Main-main karena ada semacam ignorance, ketakacuhan,
dan tak mau menanggung akibatnya jika yang terkena lemparan
itu “sakit”. Dengan kata lain, esai ini sudah sejak awal
pasang kuda-kuda kultural yang mapan dengan secara tidak
langsung ingin mengatakan: jangan sarik, ini hanya
main-main. Atau, konon, dengan cara demikian, penulisnya
menyadari adanya sesuatu yang mungkin keliru, karenanya sejak
awal dia perlu mengakhiri tulisannya dengan cung..., dalam
pengertian, “maaflah kalau aku salah.”
Pertama,
dia risau, resah, dan gelisah melihat proses alienasi yang
sedang berlangsung di kalangan generasi muda Banjar terhadap
realitas budaya dan kearifan lokal mereka. Alienasi itu antara
lain, menurut Jamal, diakibatkan oleh gempuran dahsyat budaya
Barat dengan beragam variannya yang menggoda hasrat gaya hidup
baru (new life style). Di samping itu budaya selebritis
Jakarta (budaya nasional?) yang menyusup samar-samar masuk ke
rumah-rumah orang Banjar melalui kotak ajaib yang bernama TV
juga, oleh penulis sakindit kisdap Banjar ini, dianggap
sebagai faktor lain yang ikut mengikis identitas
“kebanjaran” orang Banjar (lihat paragraf 2 dan 3).
Mencurigai
atau menyalahkan orang/budaya lain (Barat, Jakarta) semacam
ini adalah sikap klise yang sering didengungkan dengan
menyederhanakan persoalan yang sesungguhnya rumit. Ada nuansa
sikap pembenaran diri sendiri, penyederhanaan Barat atau
Jakarta secara negatif, dan lupa bahwa potensi sikap kultural
yang buruk sebenarnya juga berakar di sini. Kompleksitas
bagaimana beragam pikiran orang Banjar menyerap, menerjemahkan,
budaya luar agak kurang dihiraukan. Bukankah apa yang ada di
segala sektor kehidupan orang Banjar dulu, kini, dan esok
tidak sepenuhnya berasal dari Banjar? Tidak wajarkah ini
sebagai proses silang budaya? Banjar belajar Barat dan Barat
belajar Banjar.
Kedua,
salah satu pihak yang pantas dituding sebagai pihak yang
bertanggungjawab atas perlindungan budaya, terutama dalam hal
cagar alam sastranya adalah lembaga pendidikan yang telah
mengikrarkan dirinya sebagai lembaga pendidikan yang
memberikan perhatian terhadap keberadaan bahasa dan sastra
Indonesia dan daerah. Sayangnya, menurut narator imajiner
dalam esai Jamal (yang bisa saya saja dibaca sebagai
representasi suara penulis esai itu sendiri), kajian sastra
Banjar di Program Studi Pendidikan Bahasa dan Sastra Indonesia
dan Daerah (PS PBSID) yang ada di Banjar kurang mendalam dan
terkesan sebagai disiplin tempelan belaka. Secara paradigmatik,
kritik ini sangat jelas diarahkan oleh penulisnya ke
almamaternya, di mana si penulis secara intens pernah mengkaji
sastra Banjar dan menghasilkan tesis yang relatif monumental,
berjudul Cerpen
Banjar 1980-2000, Tinjauan Struktur, Isi dan Konteks Sosialnya.

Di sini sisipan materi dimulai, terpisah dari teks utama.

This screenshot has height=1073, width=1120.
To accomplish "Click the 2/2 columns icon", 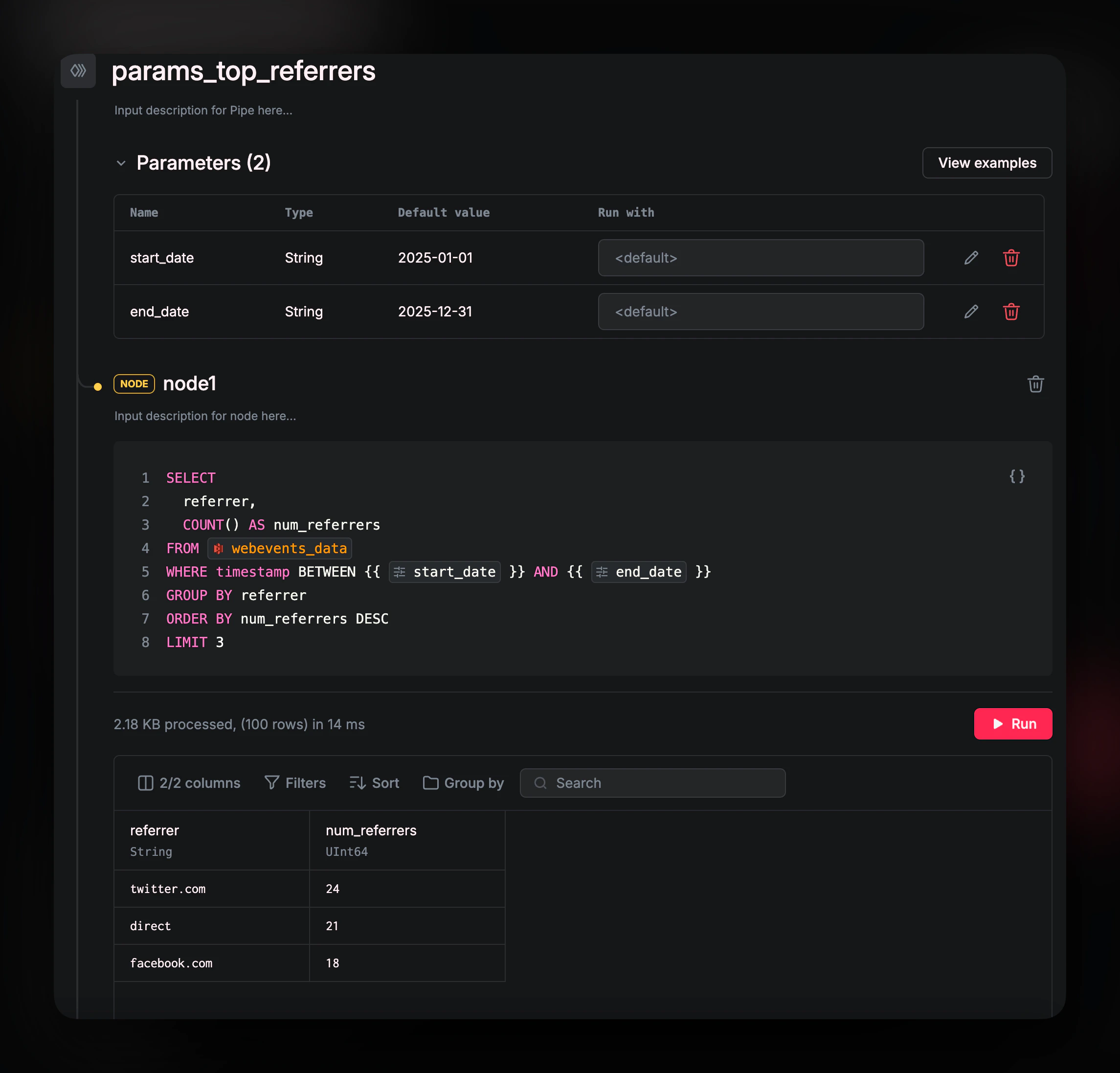I will tap(146, 783).
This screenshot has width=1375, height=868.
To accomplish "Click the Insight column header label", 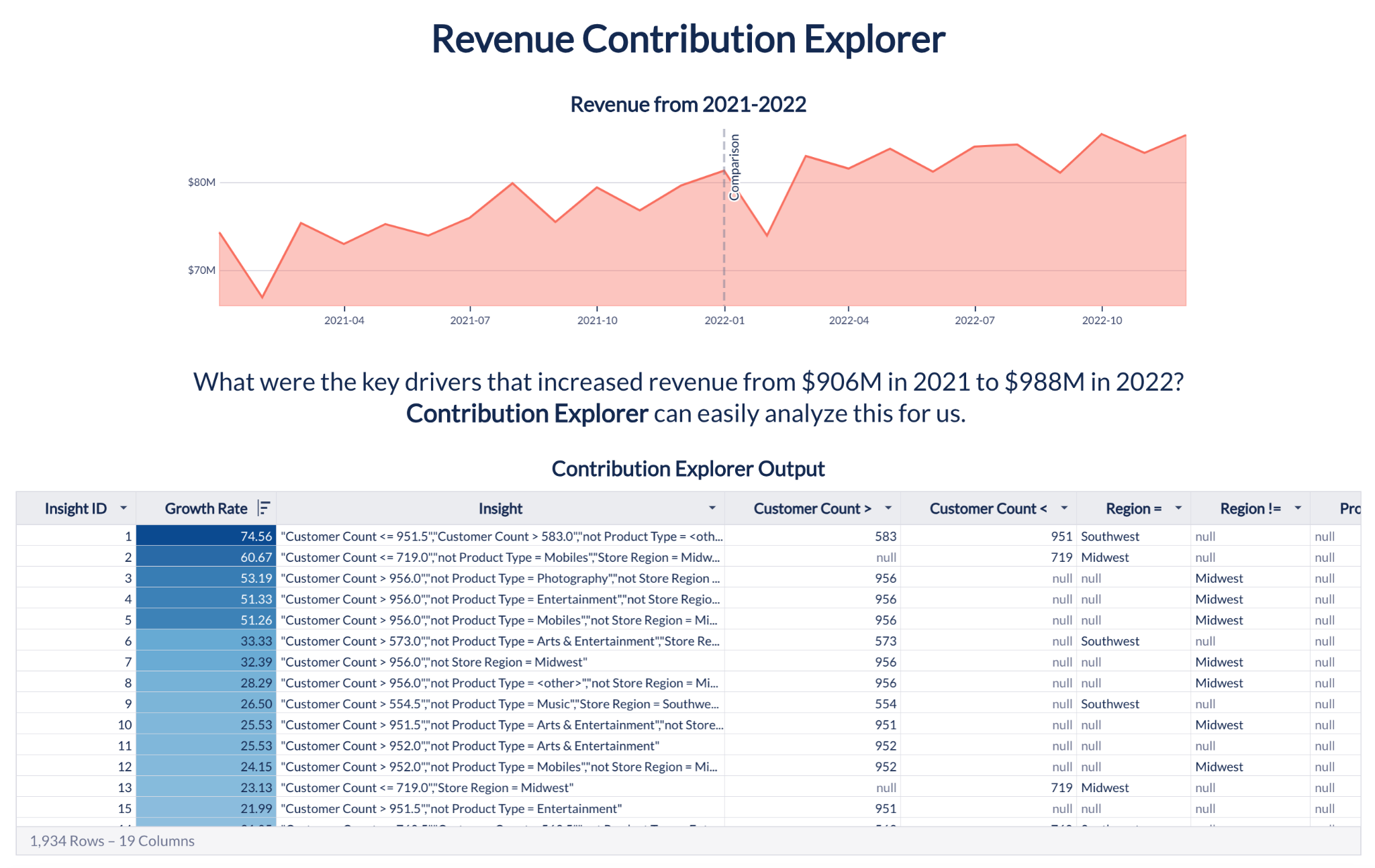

Menurut narator dalam esai Jamal, skripsi sastra si
perpustakaan PS-nya, masih didominasi oleh kajian sastra
Indonesia. Jamal (atau naratornya?) meninggalkan pertanyaan
bagi kita: ketika sastra Banjar tak diminati mahasiswa, apa
atau siapa yang salah, sastra Banjar, mahasiswa, dosennya atau
pertanyaan yang semacam ini? (lihat paragraf 5).
Tidak
ada yang patut disalahkan. Perkembangan minat dan perhatian
terhadap sastra Banjar akan turut ditentukan waktu. Lagi pula
posisi sastra daerah dalam PS PBSID tidak bermakna lokal
tetapi sangat nasional. Artinya, mahasiswa dari daerah-daerah
lain di Indonesia dapat mempelajari sastra Banjar, sastra
daerahnya sendiri, ataupun sastra daerah lain di Indonesia.
Ketiga,
ada kritik pedas bagi karya sastra yang ditulis oleh mahasiswa
di Banjar. Mungkin dia merespons beberapa cerpen KCPM 2005
yang sempat hadir di Cakrawala setiap Minggu. Mungkin juga
tidak. Menurutnya, cerpen karya mahasiswa itu jelek dan
menggelikan. Tetapi dia harus tetap bersikap apresiatif agar
generasi penerus tradisi sastra Banjar tak berkecil hati dan
berhenti berkreasi (lihat paragraf 7). Tetapi, dalam logika
tulisan cung parahu, kritik seacam itu tidak semata
ditujukan kepada karya mahasiswa yang jelek, tetapi juga
dilempakan kepada karya sastrawan Banjar yang kualitas
tulisannya masih setaraf dengan karya mahasiswa. Anjuran
baiknya, siapapun sastrawan itu, jika ingin karyanya dibaca
dan berbobot, harus banyak membaca karya-karya sastra dunia.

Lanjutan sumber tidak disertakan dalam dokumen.